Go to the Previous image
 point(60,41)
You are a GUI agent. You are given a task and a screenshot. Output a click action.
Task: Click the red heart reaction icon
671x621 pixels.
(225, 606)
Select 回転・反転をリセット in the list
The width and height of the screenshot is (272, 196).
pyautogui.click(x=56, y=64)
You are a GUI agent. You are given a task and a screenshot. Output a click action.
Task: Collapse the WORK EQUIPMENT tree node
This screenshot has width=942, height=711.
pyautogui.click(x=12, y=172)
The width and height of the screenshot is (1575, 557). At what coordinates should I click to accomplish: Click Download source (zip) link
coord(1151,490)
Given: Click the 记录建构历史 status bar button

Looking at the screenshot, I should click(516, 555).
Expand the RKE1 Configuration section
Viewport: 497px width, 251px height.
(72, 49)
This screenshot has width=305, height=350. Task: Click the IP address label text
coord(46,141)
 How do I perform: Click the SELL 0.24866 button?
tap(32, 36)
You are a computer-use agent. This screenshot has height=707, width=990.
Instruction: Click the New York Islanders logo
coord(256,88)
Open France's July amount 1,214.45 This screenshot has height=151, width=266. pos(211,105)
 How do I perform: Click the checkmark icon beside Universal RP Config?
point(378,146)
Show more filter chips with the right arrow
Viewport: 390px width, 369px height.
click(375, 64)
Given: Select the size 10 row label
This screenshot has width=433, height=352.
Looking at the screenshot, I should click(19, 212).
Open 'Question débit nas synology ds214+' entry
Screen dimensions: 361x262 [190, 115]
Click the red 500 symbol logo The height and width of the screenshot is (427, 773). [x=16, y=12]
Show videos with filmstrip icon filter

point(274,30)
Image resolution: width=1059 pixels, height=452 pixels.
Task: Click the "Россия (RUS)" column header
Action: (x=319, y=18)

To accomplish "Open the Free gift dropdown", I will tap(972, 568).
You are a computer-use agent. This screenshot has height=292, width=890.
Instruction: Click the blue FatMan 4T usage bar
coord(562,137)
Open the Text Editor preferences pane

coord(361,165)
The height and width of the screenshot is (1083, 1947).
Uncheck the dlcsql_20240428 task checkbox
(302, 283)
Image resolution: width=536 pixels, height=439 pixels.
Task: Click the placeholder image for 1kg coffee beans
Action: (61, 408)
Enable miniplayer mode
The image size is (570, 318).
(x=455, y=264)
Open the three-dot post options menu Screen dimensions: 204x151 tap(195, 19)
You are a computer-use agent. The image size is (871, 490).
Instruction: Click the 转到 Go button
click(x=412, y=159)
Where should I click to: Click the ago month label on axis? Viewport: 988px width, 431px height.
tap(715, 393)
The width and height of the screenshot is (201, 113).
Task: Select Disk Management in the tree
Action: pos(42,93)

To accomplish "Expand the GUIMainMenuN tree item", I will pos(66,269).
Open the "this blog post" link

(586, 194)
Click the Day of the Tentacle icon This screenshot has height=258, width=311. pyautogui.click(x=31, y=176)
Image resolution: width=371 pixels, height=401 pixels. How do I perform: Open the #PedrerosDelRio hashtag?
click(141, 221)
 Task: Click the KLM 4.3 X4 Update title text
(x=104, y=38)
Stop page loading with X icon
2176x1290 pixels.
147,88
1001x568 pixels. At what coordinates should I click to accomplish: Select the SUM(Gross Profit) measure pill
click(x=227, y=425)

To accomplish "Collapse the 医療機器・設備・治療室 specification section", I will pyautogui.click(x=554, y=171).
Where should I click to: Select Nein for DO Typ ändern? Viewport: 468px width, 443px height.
+===+
**YOUR INSTRUCTIONS**
Could you update the lines above by replacing "computer-use agent" with "desktop assistant" everywhere, leaving everything else unchanged?

**THE RESULT**
Go to the Previous image
 point(60,41)
You are a GUI agent. You are given a task and a screenshot. Output a click action.
Task: Click the red heart reaction icon
671x621 pixels.
(225, 606)
Select 回転・反転をリセット in the list
The width and height of the screenshot is (272, 196).
pyautogui.click(x=56, y=64)
You are a GUI agent. You are given a task and a screenshot. Output a click action.
Task: Collapse the WORK EQUIPMENT tree node
This screenshot has width=942, height=711.
pyautogui.click(x=12, y=172)
The width and height of the screenshot is (1575, 557). At what coordinates should I click to accomplish: Click Download source (zip) link
coord(1151,490)
Given: Click the 记录建构历史 status bar button

Looking at the screenshot, I should click(516, 555).
Expand the RKE1 Configuration section
Viewport: 497px width, 251px height.
(72, 49)
This screenshot has width=305, height=350. Task: Click the IP address label text
coord(46,141)
 How do I perform: Click the SELL 0.24866 button?
tap(32, 36)
You are a desktop assistant. This screenshot has height=707, width=990.
Instruction: Click the New York Islanders logo
coord(256,88)
Open France's July amount 1,214.45 This screenshot has height=151, width=266. pos(211,105)
 How do I perform: Click the checkmark icon beside Universal RP Config?
point(378,146)
Show more filter chips with the right arrow
Viewport: 390px width, 369px height.
click(375, 64)
Given: Select the size 10 row label
This screenshot has width=433, height=352.
Looking at the screenshot, I should click(19, 212).
Open 'Question débit nas synology ds214+' entry
Screen dimensions: 361x262 [190, 115]
Click the red 500 symbol logo The height and width of the screenshot is (427, 773). [x=16, y=12]
Show videos with filmstrip icon filter

point(274,30)
Image resolution: width=1059 pixels, height=452 pixels.
Task: Click the "Россия (RUS)" column header
Action: (x=319, y=18)

To accomplish "Open the Free gift dropdown", I will tap(972, 568).
You are a desktop assistant. This screenshot has height=292, width=890.
Instruction: Click the blue FatMan 4T usage bar
coord(562,137)
Open the Text Editor preferences pane

coord(361,165)
The height and width of the screenshot is (1083, 1947).
Uncheck the dlcsql_20240428 task checkbox
(302, 283)
Image resolution: width=536 pixels, height=439 pixels.
Task: Click the placeholder image for 1kg coffee beans
Action: (61, 408)
Enable miniplayer mode
The image size is (570, 318).
(x=455, y=264)
Open the three-dot post options menu Screen dimensions: 204x151 tap(195, 19)
You are a desktop assistant. The image size is (871, 490).
Instruction: Click the 转到 Go button
click(x=412, y=159)
Where should I click to: Click the ago month label on axis? Viewport: 988px width, 431px height.
tap(715, 393)
The width and height of the screenshot is (201, 113).
Task: Select Disk Management in the tree
Action: pos(42,93)

To accomplish "Expand the GUIMainMenuN tree item", I will pos(66,269).
Open the "this blog post" link

(586, 194)
Click the Day of the Tentacle icon This screenshot has height=258, width=311. pyautogui.click(x=31, y=176)
Image resolution: width=371 pixels, height=401 pixels. How do I perform: Open the #PedrerosDelRio hashtag?
click(141, 221)
 Task: Click the KLM 4.3 X4 Update title text
(x=104, y=38)
Stop page loading with X icon
2176x1290 pixels.
147,88
1001x568 pixels. At what coordinates should I click to accomplish: Select the SUM(Gross Profit) measure pill
click(x=227, y=425)

To accomplish "Collapse the 医療機器・設備・治療室 specification section", I will pyautogui.click(x=554, y=171).
Where should I click to: Select Nein for DO Typ ändern? Viewport: 468px width, 443px height.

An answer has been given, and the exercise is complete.